Before the murders, Sigmon was as "a hard worker and a loving brother who worked factory shifts as a teenager to make sure his brothers and sisters could eat," his attorney, Gerald “Bo” King, said in a statement.

He said that Sigmon became a "tortured" man because of an undiagnosed mental illness that caused "irrational and impulsive episodes," something he tried to treat with street drugs.

"And that Brad, who was already struggling with organic brain damage and grief from his violent childhood, succumbed to a psychotic break," King said. "The jury that sentenced him had no idea of how severely compromised his mental health was, or that he was probably incompetent even to stand trial."

Armstrong said that she and Sigmon were best friends for five years before their romance began. Armstrong, who had three children at that point, said that while Sigmon had anger issues and slapped her once, she never would have imagined him capable of the evil he committed.

Since he's been in prison, King said Sigmon has been "transformed" to a repentant, God-loving man and a "peaceful, trusted presence on Death Row."

"He serves as an informal chaplain to his fellow prisoners," King said. "He is a source of strength to his siblings and children. He is also in declining health and poses a danger to no one."   

More about the nation's first firing squad execution since 2010

In a statement to Paste BN, the South Carolina Department of Corrections said the Broad River Correctional Institute in Columbia has been renovated to conduct firing squads.

The inmate will sit restrained in a metal chair in the corner of a room shared by the state's electric chair, "which can't be moved," the department said in its firing squad protocols provided to Paste BN.

There will be three members to the firing squad team − voluntary corrections staff − and all will stand behind a wall with loaded rifles 15 feet from the inmate. The wall will have an opening that that won't be visible from the witness room."The inmate will be strapped into the chair, and a hood will be placed over his head," the department said. "A small aim point will be placed over his heart by a member of the execution team. After the warden reads the execution order, the team will fire. After the shots, a doctor will examine the inmate. After the inmate is declared dead, the curtain will be drawn and witnesses escorted out."

Witnesses to the execution, which typically involve family members of both the inmate and victim, members of the news media, attorneys and prison staff, "will see the right-side profile of the inmate."

The department said that bullet-resistant glass has been installed between the death chamber and the witness room.

The modern history of firing squad executions in the US

As lethal injection drugs have become harder to obtain, states with the death penalty have looked to expand their methods to more controversial options like firing squads and nitrogen gas, which was first used in the U.S. in January 2024 in Alabama with the execution of Kenneth Eugene Smith.

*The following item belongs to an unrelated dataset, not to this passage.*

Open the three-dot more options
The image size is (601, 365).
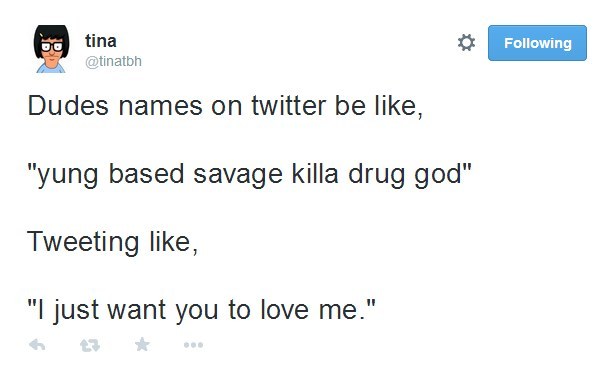click(x=193, y=345)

Three other inmates in Alabama have been executed by nitrogen gas since, Louisiana is about to execute its first inmate using the method this month, and Arkansas is now considering adopting it.

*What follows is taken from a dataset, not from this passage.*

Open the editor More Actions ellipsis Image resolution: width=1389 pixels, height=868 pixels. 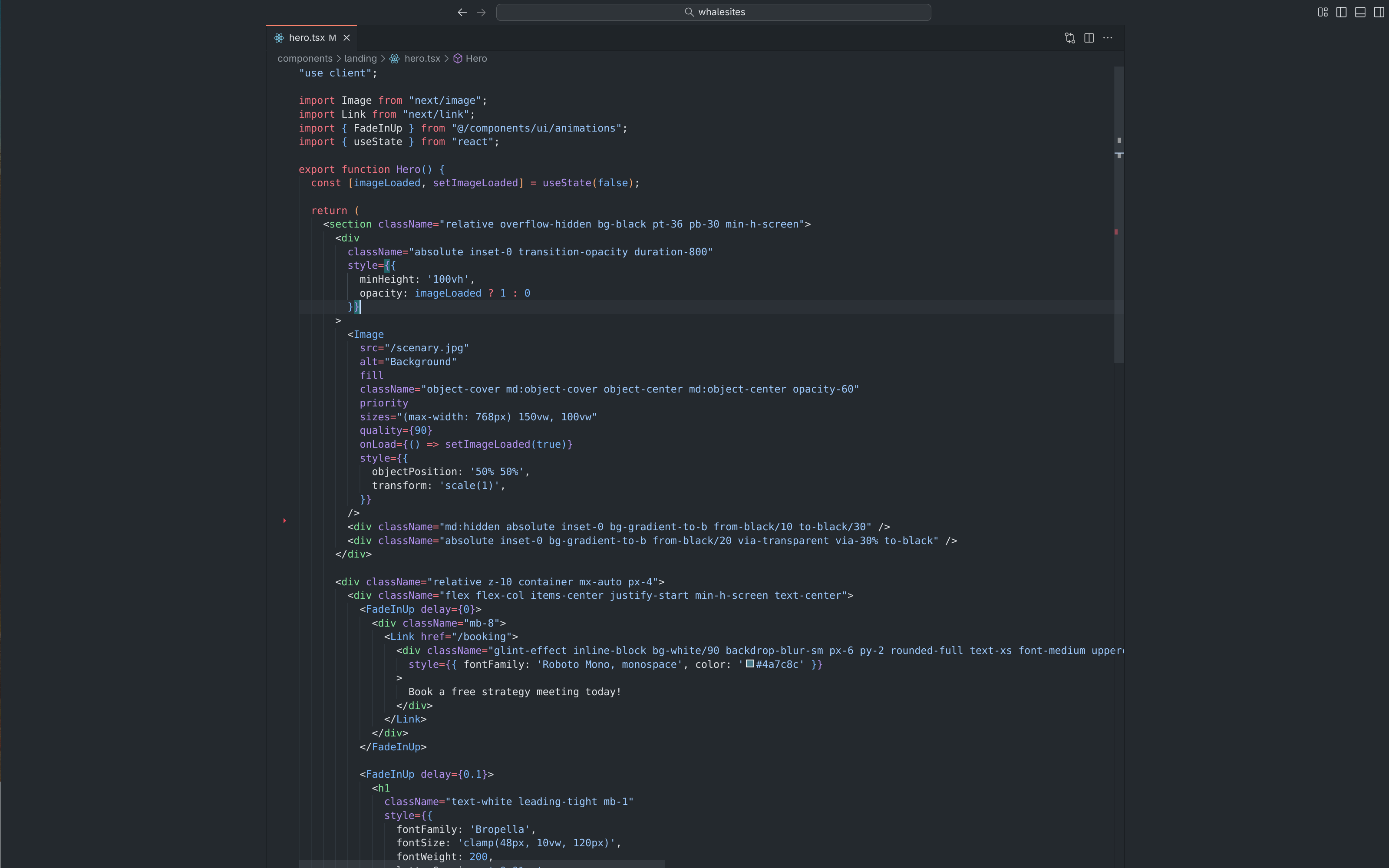click(1108, 38)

Five states − South Carolina Mississippi, Utah, Oklahoma and Idaho  − have legalized firing squads as an execution method, most recently Idaho in 2023.

The last inmate in the U.S. to be killed by firing squad was in 2010, when Utah executed Ronnie Lee Gardner for killing a man during a robbery. Both other firing squad executions were in Utah, Gary Mark Gilmore in 1977 and John Albert Taylor in 1996.

Among the witnesses to Gardner’s execution was an Associated Press reporter who said that five volunteer prison staff members fired at him from about 25 feet away with .30-caliber rifles, aiming at a target pinned over his chest as he sat in a chair. One of the rifles had a blank so none of the volunteers knew whether they fired a fatal bullet, AP reported.

Gardner was pronounced dead two minutes after the shots rang out, faster than both lethal injection or nitrogen gas.

King, Sigmon's attorney, said in a statement that "there is no justice" with Friday's execution.

"Everything about this barbaric, state-sanctioned atrocity − from the choice to the method itself − is abjectly cruel," he said. "We should not just be horrified – we should be furious.”